Solemnity of the Most Holy Body and Blood of Christ

12 June 2023

Appears in: Messages and Homilies

Homily

[Deuteronomy 8:2-3, 14-16; Psalm 147; 1Corinthians 10:16-17; John 6:51-59]

It has been a while since I last visited the parish, and I am delighted to return. As I looked forward to this visit, I have been recalling to mind some features of life here in Grande Cache. In this homily, I would like to highlight a handful of them, since they can help us explore the message of the scriptural texts and highlight important dimensions of the wondrous mystery we are celebrating on this Solemnity of Corpus Christi – the sacrament of the Body and Blood of Jesus Christ.

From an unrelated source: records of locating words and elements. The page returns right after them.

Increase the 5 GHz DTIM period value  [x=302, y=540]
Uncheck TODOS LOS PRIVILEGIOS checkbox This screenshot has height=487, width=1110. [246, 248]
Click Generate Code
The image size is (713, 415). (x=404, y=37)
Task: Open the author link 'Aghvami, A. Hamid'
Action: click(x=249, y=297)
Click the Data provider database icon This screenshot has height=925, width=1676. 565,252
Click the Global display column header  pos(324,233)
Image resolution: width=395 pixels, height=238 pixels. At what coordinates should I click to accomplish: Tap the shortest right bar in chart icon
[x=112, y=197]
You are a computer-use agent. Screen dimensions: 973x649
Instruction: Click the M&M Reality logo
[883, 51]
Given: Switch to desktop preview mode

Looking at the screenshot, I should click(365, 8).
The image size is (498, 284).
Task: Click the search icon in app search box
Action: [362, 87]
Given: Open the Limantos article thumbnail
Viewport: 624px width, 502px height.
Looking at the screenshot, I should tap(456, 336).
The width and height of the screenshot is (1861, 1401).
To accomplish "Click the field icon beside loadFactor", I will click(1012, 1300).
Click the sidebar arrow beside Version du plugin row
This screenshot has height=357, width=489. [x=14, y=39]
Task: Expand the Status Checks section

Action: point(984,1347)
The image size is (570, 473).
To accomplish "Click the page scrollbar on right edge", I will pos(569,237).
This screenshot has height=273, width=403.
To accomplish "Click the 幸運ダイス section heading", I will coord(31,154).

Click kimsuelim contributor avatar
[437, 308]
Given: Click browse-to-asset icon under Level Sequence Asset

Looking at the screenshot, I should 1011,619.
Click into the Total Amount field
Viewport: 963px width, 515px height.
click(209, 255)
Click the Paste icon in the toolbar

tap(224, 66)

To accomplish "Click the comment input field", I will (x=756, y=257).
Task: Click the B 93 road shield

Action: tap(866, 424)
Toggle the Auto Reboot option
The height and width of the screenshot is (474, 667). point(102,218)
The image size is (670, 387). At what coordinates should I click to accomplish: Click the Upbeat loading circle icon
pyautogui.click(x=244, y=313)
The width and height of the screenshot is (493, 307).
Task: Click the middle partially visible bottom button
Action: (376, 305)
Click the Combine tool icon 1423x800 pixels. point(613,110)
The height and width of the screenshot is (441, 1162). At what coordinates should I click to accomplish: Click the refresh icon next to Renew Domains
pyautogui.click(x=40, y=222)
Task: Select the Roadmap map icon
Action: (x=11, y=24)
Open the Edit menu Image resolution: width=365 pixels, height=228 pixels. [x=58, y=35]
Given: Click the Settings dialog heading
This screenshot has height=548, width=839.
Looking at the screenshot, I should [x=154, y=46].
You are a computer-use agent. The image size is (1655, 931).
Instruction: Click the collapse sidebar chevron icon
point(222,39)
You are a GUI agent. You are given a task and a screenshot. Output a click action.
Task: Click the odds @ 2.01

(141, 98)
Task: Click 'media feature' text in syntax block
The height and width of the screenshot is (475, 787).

Let’s begin with the name itself – Grande Cache. Mr. Google tells us it stems from the decision around 1820 of the Iroquois fur trader, Ignace Giasson, to store, or “cache”, a large number of furs he had amassed, since they were too heavy for him to carry through the winter snows. In one sense we are all like Ignace in that, at various times of our lives, we also have burdens that are far too heavy to carry: not furs, but things like family difficulties, job insecurity, financial troubles, guilt from past sins and mistakes, and so on. Unlike Ignace, we cannot simply store them away. Although too heavy to carry, we have to bear them nonetheless. How can we carry these burdens of life so difficult to bear? The answer is the Eucharist.

Consider the experience of our ancestors in the faith. In the first reading, Moses is reminding them of the enormous burden they carried as a people wandering in the desert, and also how they were able to bear it. They could endure their suffering and hardship because they were nourished by God with bread from heaven called manna. Even more wondrously so is this the case for us. In the Gospel text, Jesus speaks of himself as the true bread from heaven. He gives us this gift of himself in the sacrament of the Eucharist. Here at mass, we are fed with Jesus, the Bread of Life, so that he himself becomes our very strength. Nourished by Jesus, we find that we can carry the burdens that we could not bear alone.

The second feature of life here in Grande Cache I would like to highlight is its long distance from the centre. The city of Edmonton, as the capital, is the political centre of the province. It is also the ecclesial centre of the Archdiocese. This can leave one with the sense of being on the periphery of things. At a deeper level, however, Catholics, wherever they have their physical abode, are never far from the centre. This is precisely because of the sacrament of the Eucharist. The true centre of all things is Jesus, and by means of the Eucharist we live in deepest communion with him. As we hear Saint Paul put it, reception of the Eucharist is a very sharing in the Body and Blood of Christ. In the heart of Jesus, there are no peripheries. He is always near, closer to us than we could ever imagine.

Third, Grande Cache plays host every year to the Canadian Death Race. I’m thinking of registering for it. Advertisements tell us that racers sign up for this 125-kilometer ultramarathon through the mountains in order “to cheat death”. “Invite death” is probably more like it. We know that none of us can cheat death. It comes to all of us eventually, even to those who complete the marathon.

However, there is One who has cheated death. By his resurrection from the dead, Jesus has destroyed forever the power of death and thus opened the way to eternal life for those who die believing in him. In the Gospel passage, we hear Jesus tell us that those who eat his body and drink his blood are given a share in his own victory over death: “Whoever eats my flesh and drinks my blood has eternal life and I will raise them up on the last day.” This is what occurs in the Eucharist, where simple gifts of bread and wine are so completely changed that they are bread and wine no longer but the true body and blood, soul and divinity of the Lord Jesus. We could never cheat death on our own, but by our sharing in the Eucharist we do just that, because our participation in Jesus’s own victory over death means that life does not end when we die; it is changed as Jesus welcomes us by his mercy into eternal life.

Finally, Grande Cache and area is a locale of breathtaking beauty, in my view. The environment around us bespeaks the majesty of God, whose creative power fashions the good and the beautiful. More wondrously beautiful is our internal environment, by which I mean the heart re-created by the power of God’s love in Jesus Christ. Every time we celebrate the Eucharist, that love touches us anew, as yet again Jesus gives us his very self and further deepens the beauty that each of us is as a child of God.

With joy and thanksgiving, then, let us today receive the Lord in Holy Communion as our strength and hope as we journey in him and with one another toward eternal life.